___ TEXTAUSZUG ___

Betrachten wir nun also einmal die beiden Pferdeführerscheine genauer, beginnend mit der Grundqualifikation des Umgangs. Er richtet sich an all jene, die in den Kontakt mit Pferden kommen, und zeigt, dass Sie über gewisse Kernkompetenzen verfügen. Dabei geht es zum einen um Ihr Verhalten im Umgang mit dem Pferd, zum anderen aber auch um die Haltung, die Fütterung und die Gesundheit.

Um zu verstehen, was das nun konkret bedeutet und was der Führerschein im Detail umfasst, wollen wir uns einmal die Prüfungsordnung näher ansehen. Sie besteht im Grunde aus vier verschiedenen Stationen, die innerhalb eines Tages zu absolvieren sind. Jede dieser Stationen befasst sich mit einer spezifischen Thematik und verlangt vom Prüfling unterschiedlichste Kenntnisse. Konkret heißt das:

Station 1: Erster Kontakt und Pferdepflege- Ort: Stallgasse oder Putzplatz
- Korrektes Holen, Führen und Anbinden des Pferdes
- Putzen des Tieres (inkl. zur Seite weichen lassen)

___

AUFGABENSTELLUNG: Entscheide für jede Aussage, ob sie mit dem Textauszug zum Pferdeführerschein übereinstimmt, und belege dein Ja oder Nein mit einem wörtlichen Zitat: (a) Die Prüfung umfasst vier Stationen, die an einem einzigen Tag abzulegen sind. (b) Die Grundqualifikation des Umgangs ist ausschließlich für Reiter gedacht. (c) Station 1 findet in der Stallgasse oder auf dem Putzplatz statt. Die Einträge sind vom Textauszug unabhängiges Material.

___ VORLIEGENDE EINTRÄGE ___

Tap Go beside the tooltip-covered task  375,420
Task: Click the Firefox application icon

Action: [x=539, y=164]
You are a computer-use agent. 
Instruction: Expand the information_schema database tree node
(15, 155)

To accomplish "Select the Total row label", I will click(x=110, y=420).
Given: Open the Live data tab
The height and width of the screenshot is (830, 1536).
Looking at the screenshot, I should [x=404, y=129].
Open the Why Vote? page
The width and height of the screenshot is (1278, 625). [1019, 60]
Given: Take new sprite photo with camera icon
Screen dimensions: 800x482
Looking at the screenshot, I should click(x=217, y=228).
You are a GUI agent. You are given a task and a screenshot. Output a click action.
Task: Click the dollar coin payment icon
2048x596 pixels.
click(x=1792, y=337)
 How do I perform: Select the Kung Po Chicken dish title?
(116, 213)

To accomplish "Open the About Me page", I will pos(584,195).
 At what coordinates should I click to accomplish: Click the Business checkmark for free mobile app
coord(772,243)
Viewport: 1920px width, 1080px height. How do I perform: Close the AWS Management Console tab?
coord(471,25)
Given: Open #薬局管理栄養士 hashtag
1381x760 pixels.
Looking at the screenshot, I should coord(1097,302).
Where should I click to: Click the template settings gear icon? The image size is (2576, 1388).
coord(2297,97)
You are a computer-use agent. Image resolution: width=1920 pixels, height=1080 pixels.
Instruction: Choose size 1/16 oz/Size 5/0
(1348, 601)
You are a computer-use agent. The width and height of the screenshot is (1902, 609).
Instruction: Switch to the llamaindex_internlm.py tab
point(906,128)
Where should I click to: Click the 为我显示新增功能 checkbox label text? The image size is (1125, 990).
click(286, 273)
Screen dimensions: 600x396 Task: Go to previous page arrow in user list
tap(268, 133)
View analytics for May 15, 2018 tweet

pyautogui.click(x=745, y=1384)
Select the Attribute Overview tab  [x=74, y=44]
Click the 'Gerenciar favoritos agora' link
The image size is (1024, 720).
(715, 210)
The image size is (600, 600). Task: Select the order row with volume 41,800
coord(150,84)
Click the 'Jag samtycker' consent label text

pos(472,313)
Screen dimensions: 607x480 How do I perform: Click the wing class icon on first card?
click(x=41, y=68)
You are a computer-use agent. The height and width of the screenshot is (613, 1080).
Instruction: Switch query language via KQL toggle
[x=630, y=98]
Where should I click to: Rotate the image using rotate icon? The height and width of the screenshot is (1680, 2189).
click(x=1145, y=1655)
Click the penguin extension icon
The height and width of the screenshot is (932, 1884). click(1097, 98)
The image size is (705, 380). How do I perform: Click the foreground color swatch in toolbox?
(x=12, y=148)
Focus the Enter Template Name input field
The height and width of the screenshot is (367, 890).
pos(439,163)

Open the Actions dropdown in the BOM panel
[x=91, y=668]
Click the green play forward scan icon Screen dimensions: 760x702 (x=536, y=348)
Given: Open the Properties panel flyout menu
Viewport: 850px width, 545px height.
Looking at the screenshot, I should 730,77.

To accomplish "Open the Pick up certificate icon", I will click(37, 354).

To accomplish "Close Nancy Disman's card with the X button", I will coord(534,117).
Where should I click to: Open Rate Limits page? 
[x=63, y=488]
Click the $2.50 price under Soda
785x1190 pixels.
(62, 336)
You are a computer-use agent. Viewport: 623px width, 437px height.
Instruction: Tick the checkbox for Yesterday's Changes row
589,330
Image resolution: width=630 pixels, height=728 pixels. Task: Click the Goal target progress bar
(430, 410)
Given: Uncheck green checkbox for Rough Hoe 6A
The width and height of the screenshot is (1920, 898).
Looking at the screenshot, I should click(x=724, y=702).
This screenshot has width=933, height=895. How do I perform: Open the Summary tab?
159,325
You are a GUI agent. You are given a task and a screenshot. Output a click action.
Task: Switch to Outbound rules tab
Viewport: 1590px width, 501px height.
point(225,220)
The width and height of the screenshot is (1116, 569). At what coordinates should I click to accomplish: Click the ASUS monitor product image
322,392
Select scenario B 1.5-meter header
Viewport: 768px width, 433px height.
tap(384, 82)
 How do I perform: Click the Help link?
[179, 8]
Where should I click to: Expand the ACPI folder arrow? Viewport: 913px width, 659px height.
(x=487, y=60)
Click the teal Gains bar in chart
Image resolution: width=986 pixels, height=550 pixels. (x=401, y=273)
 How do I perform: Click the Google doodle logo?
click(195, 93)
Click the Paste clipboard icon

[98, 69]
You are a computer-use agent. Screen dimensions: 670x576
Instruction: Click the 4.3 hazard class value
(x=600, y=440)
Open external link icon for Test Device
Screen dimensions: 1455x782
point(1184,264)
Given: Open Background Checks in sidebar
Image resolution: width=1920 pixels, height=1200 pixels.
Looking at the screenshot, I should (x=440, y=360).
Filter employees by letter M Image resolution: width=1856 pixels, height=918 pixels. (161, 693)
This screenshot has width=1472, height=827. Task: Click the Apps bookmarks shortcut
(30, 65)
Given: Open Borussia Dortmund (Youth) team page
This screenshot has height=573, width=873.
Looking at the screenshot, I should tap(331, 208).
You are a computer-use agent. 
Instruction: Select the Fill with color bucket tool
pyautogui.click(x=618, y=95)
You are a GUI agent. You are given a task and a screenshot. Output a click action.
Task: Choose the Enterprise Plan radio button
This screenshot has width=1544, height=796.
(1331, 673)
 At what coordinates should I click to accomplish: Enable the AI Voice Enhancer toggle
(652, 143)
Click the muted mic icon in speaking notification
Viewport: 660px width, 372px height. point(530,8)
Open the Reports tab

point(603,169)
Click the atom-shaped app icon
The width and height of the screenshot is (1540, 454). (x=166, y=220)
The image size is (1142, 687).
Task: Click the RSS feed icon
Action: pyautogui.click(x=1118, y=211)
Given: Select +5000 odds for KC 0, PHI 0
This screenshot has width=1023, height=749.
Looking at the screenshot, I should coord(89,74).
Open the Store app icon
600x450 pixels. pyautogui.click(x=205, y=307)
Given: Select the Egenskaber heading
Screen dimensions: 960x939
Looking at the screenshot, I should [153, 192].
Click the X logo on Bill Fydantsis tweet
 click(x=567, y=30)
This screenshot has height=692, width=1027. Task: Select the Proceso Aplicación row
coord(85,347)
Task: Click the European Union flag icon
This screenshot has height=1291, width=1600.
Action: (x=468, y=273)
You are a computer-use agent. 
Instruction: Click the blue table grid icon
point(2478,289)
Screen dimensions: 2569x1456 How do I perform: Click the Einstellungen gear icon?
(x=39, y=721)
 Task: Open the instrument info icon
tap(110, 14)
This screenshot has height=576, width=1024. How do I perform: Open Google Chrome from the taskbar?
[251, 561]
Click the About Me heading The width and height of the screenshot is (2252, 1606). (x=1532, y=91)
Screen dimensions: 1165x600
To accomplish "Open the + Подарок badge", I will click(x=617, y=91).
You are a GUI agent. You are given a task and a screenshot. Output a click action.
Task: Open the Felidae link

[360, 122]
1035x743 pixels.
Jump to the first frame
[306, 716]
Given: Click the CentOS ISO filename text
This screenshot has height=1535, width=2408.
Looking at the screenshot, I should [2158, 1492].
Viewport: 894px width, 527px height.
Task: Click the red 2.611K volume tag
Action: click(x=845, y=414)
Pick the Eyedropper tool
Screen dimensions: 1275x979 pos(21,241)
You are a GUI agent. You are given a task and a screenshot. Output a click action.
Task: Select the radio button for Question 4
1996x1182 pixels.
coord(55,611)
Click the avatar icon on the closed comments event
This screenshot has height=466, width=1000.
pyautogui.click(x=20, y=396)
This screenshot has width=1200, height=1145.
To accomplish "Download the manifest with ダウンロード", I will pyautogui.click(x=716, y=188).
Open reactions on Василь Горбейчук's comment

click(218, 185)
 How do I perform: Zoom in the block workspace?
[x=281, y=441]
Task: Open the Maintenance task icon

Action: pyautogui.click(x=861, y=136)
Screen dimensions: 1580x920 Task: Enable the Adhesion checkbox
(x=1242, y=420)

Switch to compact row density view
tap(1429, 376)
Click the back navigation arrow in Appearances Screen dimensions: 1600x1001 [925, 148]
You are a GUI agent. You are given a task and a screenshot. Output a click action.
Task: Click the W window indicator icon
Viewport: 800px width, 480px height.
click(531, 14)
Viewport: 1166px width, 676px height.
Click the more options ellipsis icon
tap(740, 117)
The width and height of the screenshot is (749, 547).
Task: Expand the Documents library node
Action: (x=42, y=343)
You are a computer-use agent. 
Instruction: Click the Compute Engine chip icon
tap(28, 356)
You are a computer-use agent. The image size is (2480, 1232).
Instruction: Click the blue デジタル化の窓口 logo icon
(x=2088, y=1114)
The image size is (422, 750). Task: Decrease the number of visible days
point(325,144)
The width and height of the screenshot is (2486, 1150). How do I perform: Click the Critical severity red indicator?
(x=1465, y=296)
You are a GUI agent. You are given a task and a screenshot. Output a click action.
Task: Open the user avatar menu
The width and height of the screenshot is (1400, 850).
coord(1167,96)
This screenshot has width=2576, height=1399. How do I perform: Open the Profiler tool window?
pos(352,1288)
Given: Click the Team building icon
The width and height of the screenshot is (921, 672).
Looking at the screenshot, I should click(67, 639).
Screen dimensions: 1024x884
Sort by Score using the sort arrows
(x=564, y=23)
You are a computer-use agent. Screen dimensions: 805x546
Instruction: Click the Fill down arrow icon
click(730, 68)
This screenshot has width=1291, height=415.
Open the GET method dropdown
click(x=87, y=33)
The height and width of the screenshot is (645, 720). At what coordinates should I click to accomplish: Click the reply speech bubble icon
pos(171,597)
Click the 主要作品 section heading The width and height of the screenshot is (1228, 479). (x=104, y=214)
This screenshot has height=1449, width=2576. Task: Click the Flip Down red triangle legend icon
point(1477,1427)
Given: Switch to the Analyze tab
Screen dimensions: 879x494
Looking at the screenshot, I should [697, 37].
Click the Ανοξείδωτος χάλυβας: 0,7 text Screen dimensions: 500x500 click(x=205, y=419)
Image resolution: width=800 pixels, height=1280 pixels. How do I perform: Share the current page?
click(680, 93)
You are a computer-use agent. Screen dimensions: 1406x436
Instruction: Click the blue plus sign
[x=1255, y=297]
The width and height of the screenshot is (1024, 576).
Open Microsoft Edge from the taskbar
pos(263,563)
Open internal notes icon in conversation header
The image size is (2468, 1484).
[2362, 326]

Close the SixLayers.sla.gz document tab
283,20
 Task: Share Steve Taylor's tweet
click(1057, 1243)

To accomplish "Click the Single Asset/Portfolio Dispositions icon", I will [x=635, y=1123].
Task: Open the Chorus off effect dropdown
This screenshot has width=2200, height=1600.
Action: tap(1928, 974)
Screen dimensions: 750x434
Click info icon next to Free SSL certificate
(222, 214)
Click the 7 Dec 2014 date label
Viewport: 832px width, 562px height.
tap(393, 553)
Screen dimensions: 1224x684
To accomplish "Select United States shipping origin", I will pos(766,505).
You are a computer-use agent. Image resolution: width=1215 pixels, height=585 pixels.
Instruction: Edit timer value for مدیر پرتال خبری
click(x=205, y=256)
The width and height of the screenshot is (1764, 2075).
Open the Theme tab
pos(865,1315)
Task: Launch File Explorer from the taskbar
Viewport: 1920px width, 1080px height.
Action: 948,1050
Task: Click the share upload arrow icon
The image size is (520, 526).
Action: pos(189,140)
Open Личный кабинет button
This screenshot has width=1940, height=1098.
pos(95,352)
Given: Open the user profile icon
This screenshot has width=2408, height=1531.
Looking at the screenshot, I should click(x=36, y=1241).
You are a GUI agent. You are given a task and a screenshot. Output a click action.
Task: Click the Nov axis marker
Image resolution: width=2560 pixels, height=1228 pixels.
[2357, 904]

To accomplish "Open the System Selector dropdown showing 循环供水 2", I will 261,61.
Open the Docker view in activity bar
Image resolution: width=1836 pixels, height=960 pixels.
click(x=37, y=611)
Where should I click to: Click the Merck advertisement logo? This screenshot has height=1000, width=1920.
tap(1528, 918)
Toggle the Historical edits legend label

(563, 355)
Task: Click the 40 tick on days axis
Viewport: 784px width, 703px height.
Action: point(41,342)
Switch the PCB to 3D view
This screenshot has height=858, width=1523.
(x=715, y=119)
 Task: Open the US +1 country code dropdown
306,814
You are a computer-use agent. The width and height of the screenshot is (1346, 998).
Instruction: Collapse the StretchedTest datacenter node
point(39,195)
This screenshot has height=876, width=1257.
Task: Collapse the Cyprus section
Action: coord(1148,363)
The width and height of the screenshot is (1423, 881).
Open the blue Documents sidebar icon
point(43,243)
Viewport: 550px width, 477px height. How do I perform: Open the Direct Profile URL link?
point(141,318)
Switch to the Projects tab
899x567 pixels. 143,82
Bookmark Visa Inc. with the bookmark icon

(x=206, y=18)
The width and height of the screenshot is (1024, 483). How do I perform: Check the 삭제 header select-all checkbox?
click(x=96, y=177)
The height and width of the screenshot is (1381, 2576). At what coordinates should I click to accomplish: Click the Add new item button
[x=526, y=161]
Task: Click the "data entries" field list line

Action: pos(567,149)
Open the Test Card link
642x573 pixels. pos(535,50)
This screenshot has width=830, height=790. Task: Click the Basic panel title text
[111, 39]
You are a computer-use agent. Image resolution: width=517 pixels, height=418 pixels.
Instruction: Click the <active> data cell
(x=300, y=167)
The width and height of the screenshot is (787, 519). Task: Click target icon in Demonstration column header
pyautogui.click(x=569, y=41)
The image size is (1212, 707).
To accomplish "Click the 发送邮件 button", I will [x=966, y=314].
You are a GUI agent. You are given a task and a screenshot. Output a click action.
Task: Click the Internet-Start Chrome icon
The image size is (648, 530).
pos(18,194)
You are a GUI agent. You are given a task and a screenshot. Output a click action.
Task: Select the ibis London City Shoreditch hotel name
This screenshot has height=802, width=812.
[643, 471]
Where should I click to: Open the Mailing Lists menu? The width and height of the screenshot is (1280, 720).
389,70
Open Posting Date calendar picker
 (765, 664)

___

LÖSUNG:
(a) Ja: „Sie besteht im Grunde aus vier verschiedenen Stationen, die innerhalb eines Tages zu absolvieren sind.“
(b) Nein: „Er richtet sich an all jene, die in den Kontakt mit Pferden kommen“
(c) Ja: „Ort: Stallgasse oder Putzplatz“